Austin Appelbee, 13, bravely swam through four kilometres of rough surf to alert authorities that his mum and two younger siblings were stranded, clinging to paddleboards, off the coast of Western Australia’s South West on Friday.
WorkSafe said it was aware of the incident and is currently making preliminary inquiries with Club Wyndham in Dunsborough, 2.5 hours south of Perth.
WA Police also say the incident has been referred to the Australian Maritime Safety Authority.
Mum Joanne Appelbee said the family had signed out two paddleboards and a kayak for a 10am to 12pm block but did not get out onto the water until just after 11am.

She said the family were overcome by the conditions and could not return to the beach as planned.
The alarm was only raised hours later when Austin, who had recently failed state-run program VacSwim, made the exhausting journey back to shore and sprinted to alert police about 6pm.
“I said, ‘I need helicopters, I need planes, I need boats. My family’s out at sea’,” he said.
“I was very calm about it. I think it was just a lot of shock.”
‘Had no reason to be alarmed’
Joanne, son Beau, 12, and daughter Grace, 8, were found by a rescue helicopter 14km off the coast about 8.30pm.

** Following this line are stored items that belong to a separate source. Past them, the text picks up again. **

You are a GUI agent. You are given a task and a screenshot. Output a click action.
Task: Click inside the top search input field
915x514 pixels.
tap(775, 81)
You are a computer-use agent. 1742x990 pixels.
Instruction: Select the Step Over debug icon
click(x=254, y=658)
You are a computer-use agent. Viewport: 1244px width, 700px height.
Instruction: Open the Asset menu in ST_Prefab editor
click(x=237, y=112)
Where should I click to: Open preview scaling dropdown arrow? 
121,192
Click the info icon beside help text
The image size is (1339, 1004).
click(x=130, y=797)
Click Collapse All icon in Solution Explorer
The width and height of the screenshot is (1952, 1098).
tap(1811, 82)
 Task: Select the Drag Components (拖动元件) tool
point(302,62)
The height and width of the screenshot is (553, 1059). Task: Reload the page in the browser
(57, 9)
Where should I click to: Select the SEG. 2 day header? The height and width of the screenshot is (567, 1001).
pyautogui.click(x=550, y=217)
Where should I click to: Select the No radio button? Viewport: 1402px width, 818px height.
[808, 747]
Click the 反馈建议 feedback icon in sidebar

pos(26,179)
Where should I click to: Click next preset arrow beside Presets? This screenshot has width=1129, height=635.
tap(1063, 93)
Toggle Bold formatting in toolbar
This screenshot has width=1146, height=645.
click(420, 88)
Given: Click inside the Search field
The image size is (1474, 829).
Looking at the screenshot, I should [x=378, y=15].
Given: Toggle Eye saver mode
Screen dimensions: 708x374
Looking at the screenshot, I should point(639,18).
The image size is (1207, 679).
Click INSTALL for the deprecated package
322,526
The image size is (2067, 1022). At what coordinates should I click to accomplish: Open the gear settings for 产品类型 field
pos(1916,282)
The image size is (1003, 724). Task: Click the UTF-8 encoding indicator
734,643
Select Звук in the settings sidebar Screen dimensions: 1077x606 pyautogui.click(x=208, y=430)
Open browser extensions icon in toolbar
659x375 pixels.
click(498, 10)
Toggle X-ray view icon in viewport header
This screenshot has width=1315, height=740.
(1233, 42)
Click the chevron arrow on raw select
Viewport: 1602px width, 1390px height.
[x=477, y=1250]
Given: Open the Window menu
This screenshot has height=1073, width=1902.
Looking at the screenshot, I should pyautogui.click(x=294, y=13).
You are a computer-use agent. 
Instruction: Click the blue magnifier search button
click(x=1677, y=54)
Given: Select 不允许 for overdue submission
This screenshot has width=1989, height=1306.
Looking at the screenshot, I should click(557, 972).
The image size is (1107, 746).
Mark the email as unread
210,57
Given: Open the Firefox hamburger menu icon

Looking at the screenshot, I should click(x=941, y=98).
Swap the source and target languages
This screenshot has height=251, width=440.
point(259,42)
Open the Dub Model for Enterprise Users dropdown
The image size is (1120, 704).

The hotel has launched its own review, telling 7NEWS: “Our guests are free to use resort equipment on a complimentary basis until late in the day”.
“Our staff had no reason to be alarmed. Guests are aware that the beach is outside the resort grounds, is unpatrolled, and that there is no direct view of the beach from the resort,” it said.

“However as a matter of course the resort is conducting a safety review to minimise the risk of any similar incident occurring in the future.”
Joanne said swimming lessons were vital and life jackets “saved us many times over”, as they were knocked about by waves.
She said conditions were calm but changed “in the blink of an eye”.
The mother suggested hotels could supply a dry bag for mobile phones “to take out with you or maybe have better policies and procedures to follow up on people”.